Irak3 KO mice on C57BL/6 background were obtained from Jackson Laboratories (Bar Harbor, ME, United States, RRID:IMSR_JAX:007016) and WT littermates were generated through heterozygous mating. Mice were housed in a SPF environment with a 12 h light/dark cycle and a temperature of (22 ± 1°C) and were offered free access to food and water. Irak3 deficient mice developed severe osteoporosis (Li et al., 2005), increased inflammatory responses to bacterial infection (Kobayashi et al., 2002), promoted adverse remodeling and worse systolic dysfunction in myocardial infarction (Chen et al., 2012), and enhanced the development of type 1 diabetes in NOD mice (Tan et al., 2014). DNA of WT and KO mice was extracted from mouse tails with a genomic DNA kit (CoWin Biotech, Beijing, China). To confirm the genotype of mice, extracted DNA was amplified by DNA polymerase (Takara, Kusatsu, Japan) and then separated by agarose gel. Male WT and KO mice (age 7–10 weeks; weight 22–26 g) were used for the experiments. Randomization was performed by a third person unrelated to the study using a randomization table. Animal experimental protocols were approved by the Animal Care and Use Committee of the Nanfang Hospital, Southern Medical University (NFYY-2017-42) and followed the National Guidelines for Animal Experimentation. All efforts were made to minimize the number of animals used and their suffering.

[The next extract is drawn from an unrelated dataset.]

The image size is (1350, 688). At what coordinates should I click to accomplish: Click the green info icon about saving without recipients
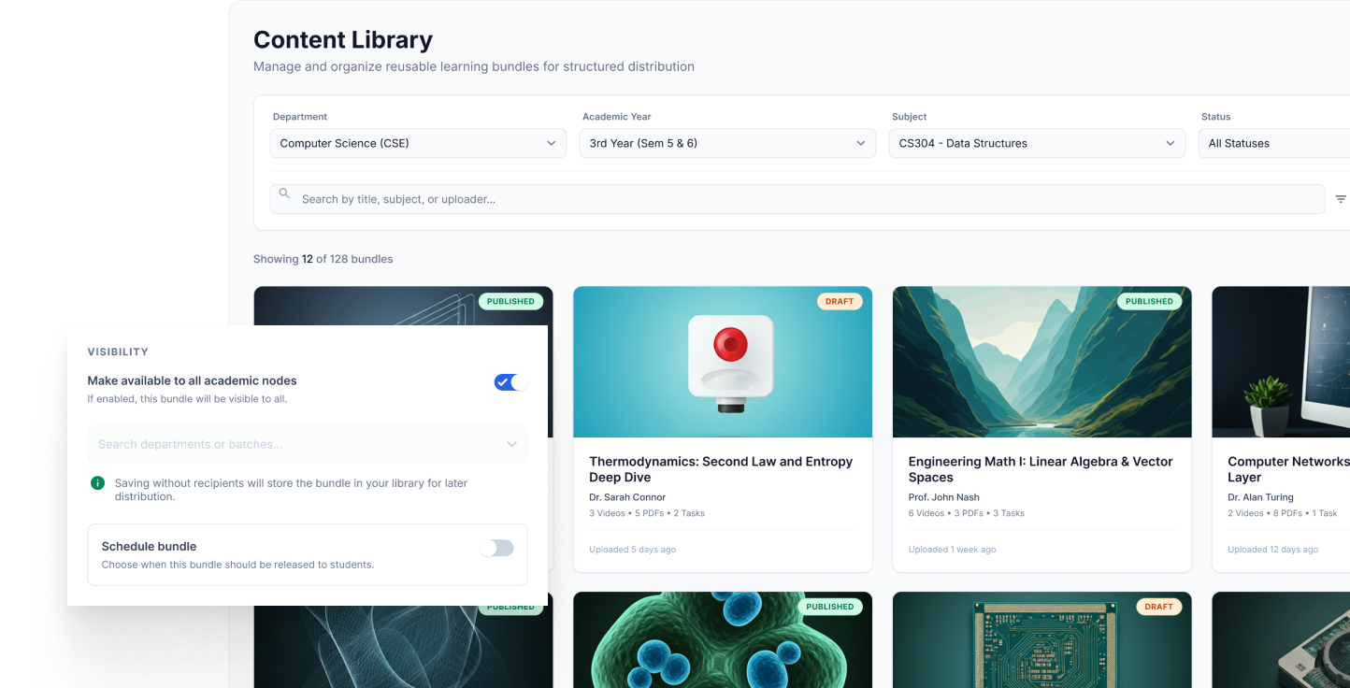point(97,482)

Mouse tMCAO was produced by filament occlusion of the right MCA to induce transient focal brain ischemia-reperfusion. In the pre-experiment, we found that 1 h of tMCAO caused a very high mortality in Irak3 KO mice. Therefore, we chose 45 min tMCAO to conduct following experiments. In brief, mice were anesthetized with isoflurane (induction with 4%; maintenance with 1.5%) in oxygen-enriched air by face mask, and murine temperature was maintained at 37 ± 0.5°C throughout the experiment with heating pad. MCAO was performed by inserting a 7-0 nylon monofilament into the internal carotid artery via an external carotid artery stump and then by positioning the filament tip for occlusion at a distance of 8–9 mm beyond the internal carotid/pterygopalatine artery bifurcation. MCA was occluded for 45 min followed by reperfusion. Regional CBF (rCBF) was measured by the laser Doppler blood flow assessment (Moor Instruments, Wilmington, DE, United States) and presented as percentage of basal level (Figure 1A). The blunt needle probe of the laser Doppler blood flow assessment was positioned on skull surface in the MCA territory (1 mm posterior to the Bregma, and 5 mm lateral to the midline on the right parietal skull). Regional CBF was detected at four time points: before and after tMCAO; before and after reperfusion. Mice that did not show a >75% rCBF reduction or a <60% rCBF reperfusion over baseline levels or died after ischemia induction were excluded.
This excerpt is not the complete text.